ASSIGNMENT:
Going through the data below, tally every line where the string "Curtidas" occurs, then give only the tally.

Recorded data:
Start of Block

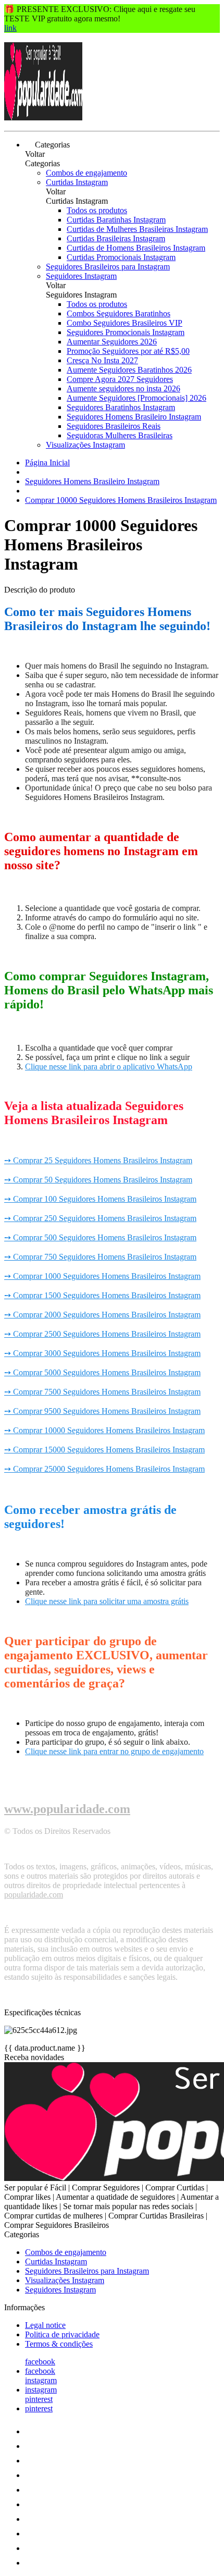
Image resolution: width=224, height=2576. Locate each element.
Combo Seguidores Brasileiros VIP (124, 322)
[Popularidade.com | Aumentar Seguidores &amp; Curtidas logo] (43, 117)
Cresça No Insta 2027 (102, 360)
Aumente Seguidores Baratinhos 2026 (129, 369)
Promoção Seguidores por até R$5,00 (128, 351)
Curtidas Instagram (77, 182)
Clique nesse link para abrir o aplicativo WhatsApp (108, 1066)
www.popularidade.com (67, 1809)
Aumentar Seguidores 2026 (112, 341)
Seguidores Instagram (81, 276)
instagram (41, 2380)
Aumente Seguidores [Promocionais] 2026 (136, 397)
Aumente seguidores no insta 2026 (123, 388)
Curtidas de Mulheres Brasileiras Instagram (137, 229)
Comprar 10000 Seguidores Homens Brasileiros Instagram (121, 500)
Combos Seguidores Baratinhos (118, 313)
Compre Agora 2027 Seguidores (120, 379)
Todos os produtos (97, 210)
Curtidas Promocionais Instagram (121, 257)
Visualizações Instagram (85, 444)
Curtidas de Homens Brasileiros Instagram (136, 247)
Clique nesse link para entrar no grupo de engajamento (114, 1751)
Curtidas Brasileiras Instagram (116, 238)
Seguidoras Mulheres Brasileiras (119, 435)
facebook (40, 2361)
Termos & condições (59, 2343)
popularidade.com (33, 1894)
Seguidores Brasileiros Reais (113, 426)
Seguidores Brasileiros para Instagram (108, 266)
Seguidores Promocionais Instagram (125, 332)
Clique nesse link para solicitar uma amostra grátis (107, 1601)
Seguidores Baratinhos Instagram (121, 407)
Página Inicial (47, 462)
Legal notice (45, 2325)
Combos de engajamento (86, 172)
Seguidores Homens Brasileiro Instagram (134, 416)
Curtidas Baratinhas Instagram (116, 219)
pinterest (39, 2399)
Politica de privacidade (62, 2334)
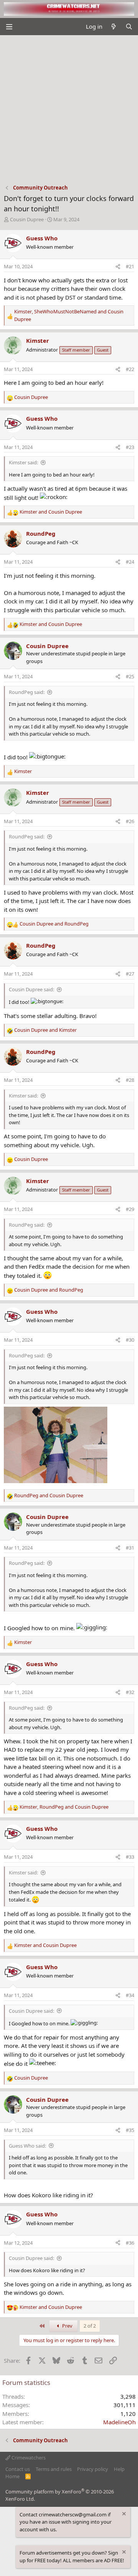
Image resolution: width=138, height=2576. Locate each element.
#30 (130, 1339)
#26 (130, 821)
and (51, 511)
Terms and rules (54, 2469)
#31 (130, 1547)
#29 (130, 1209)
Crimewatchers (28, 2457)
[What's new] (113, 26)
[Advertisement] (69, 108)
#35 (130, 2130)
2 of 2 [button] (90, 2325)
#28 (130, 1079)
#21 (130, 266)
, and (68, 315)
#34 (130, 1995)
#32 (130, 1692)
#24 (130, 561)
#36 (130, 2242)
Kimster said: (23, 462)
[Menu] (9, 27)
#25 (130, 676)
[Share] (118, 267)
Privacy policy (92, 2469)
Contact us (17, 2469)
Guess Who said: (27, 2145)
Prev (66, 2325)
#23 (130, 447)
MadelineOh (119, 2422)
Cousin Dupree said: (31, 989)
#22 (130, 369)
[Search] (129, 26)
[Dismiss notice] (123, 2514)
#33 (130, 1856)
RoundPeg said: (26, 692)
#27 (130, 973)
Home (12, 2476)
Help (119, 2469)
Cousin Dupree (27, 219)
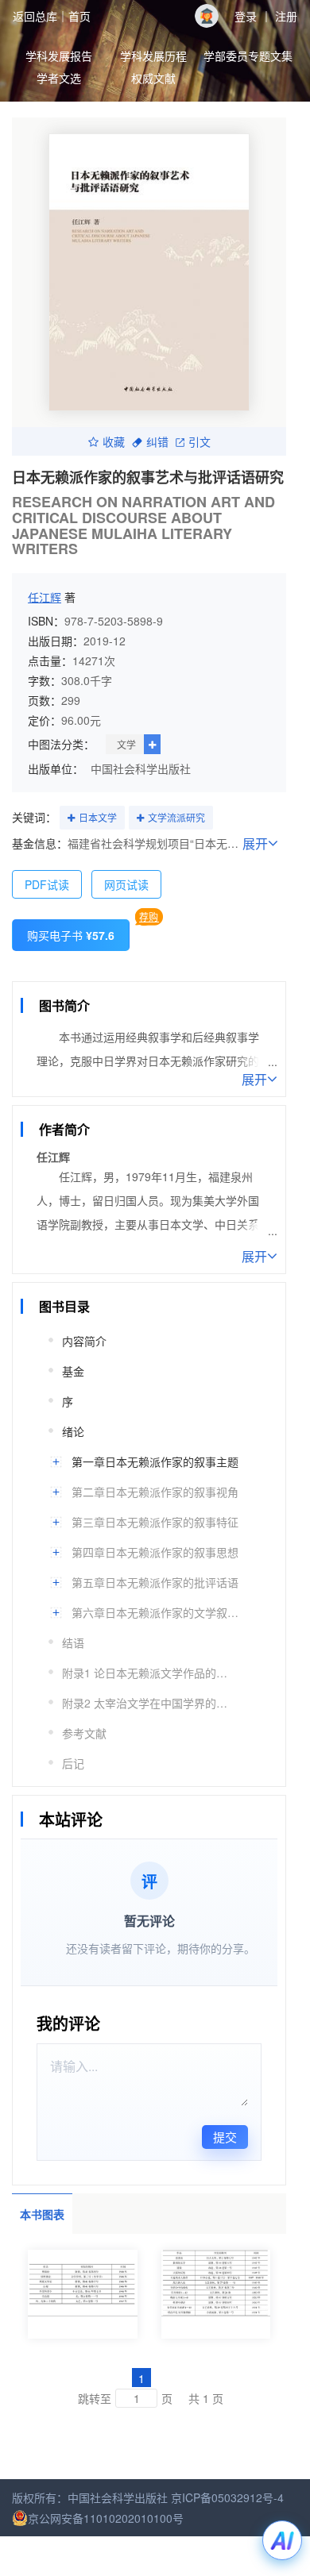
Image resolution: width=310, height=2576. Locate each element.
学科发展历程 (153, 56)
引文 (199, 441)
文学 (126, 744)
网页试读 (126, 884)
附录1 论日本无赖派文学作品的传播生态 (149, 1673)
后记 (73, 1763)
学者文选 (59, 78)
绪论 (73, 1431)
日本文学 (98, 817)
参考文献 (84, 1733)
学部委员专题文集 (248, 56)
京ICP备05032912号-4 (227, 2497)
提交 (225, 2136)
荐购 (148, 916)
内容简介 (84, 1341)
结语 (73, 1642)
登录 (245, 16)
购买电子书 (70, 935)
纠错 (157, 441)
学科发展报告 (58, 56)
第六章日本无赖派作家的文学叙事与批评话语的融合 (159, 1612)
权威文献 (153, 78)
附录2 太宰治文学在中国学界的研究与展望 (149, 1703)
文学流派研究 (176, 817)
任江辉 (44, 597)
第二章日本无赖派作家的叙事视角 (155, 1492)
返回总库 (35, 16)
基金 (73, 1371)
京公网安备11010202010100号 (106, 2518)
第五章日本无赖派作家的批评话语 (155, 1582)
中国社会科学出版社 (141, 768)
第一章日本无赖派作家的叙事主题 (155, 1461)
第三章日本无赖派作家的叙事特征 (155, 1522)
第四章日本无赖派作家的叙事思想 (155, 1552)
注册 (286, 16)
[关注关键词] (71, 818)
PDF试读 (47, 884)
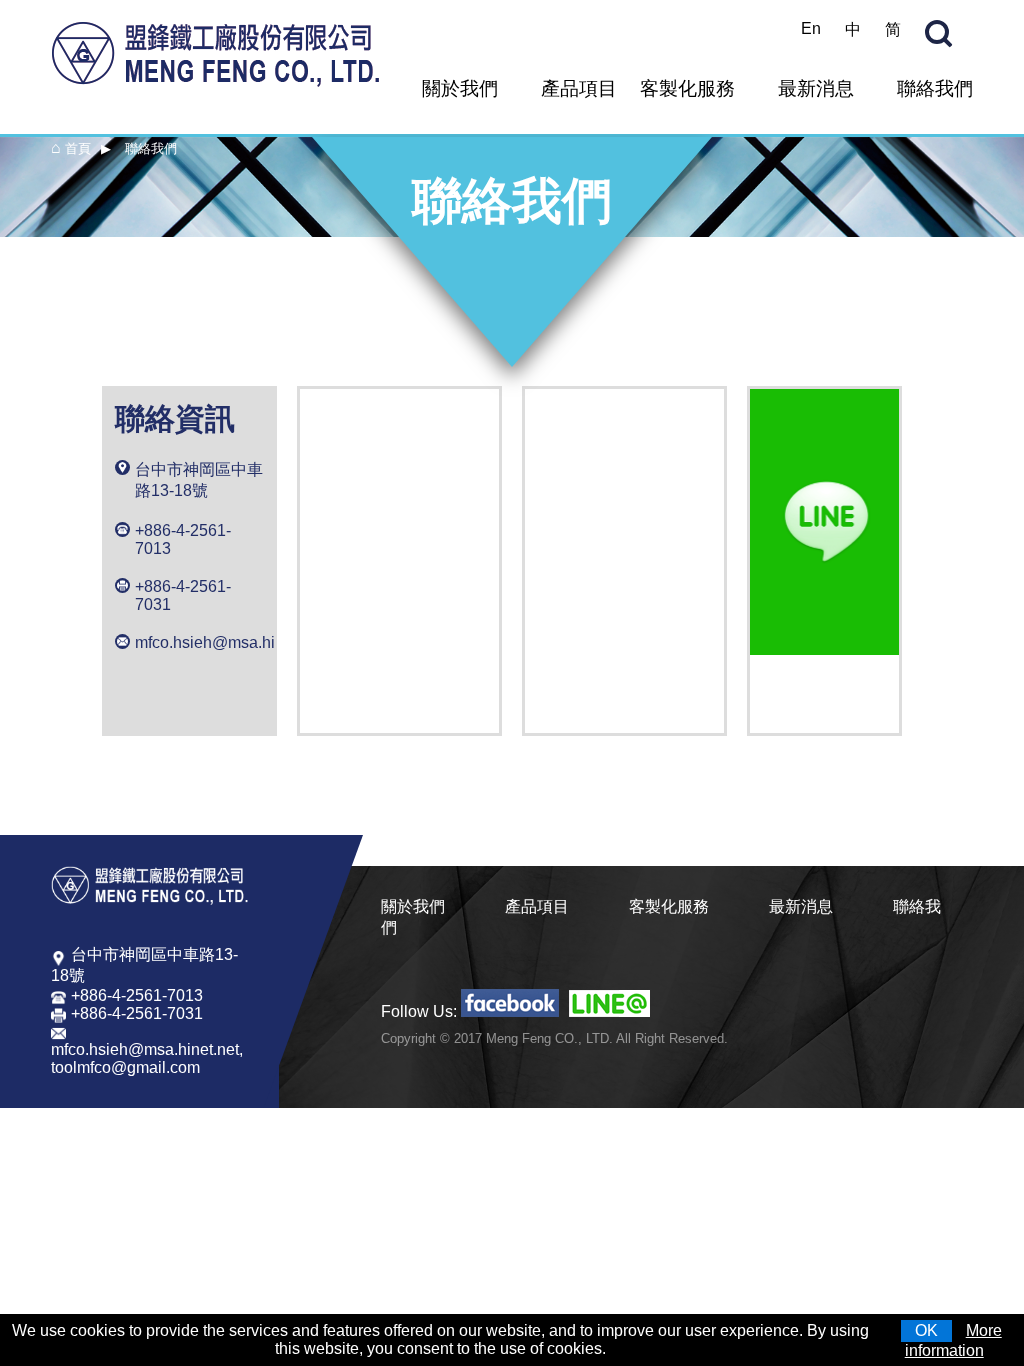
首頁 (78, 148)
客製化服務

End of Block

RESULT OF THE TASK:
7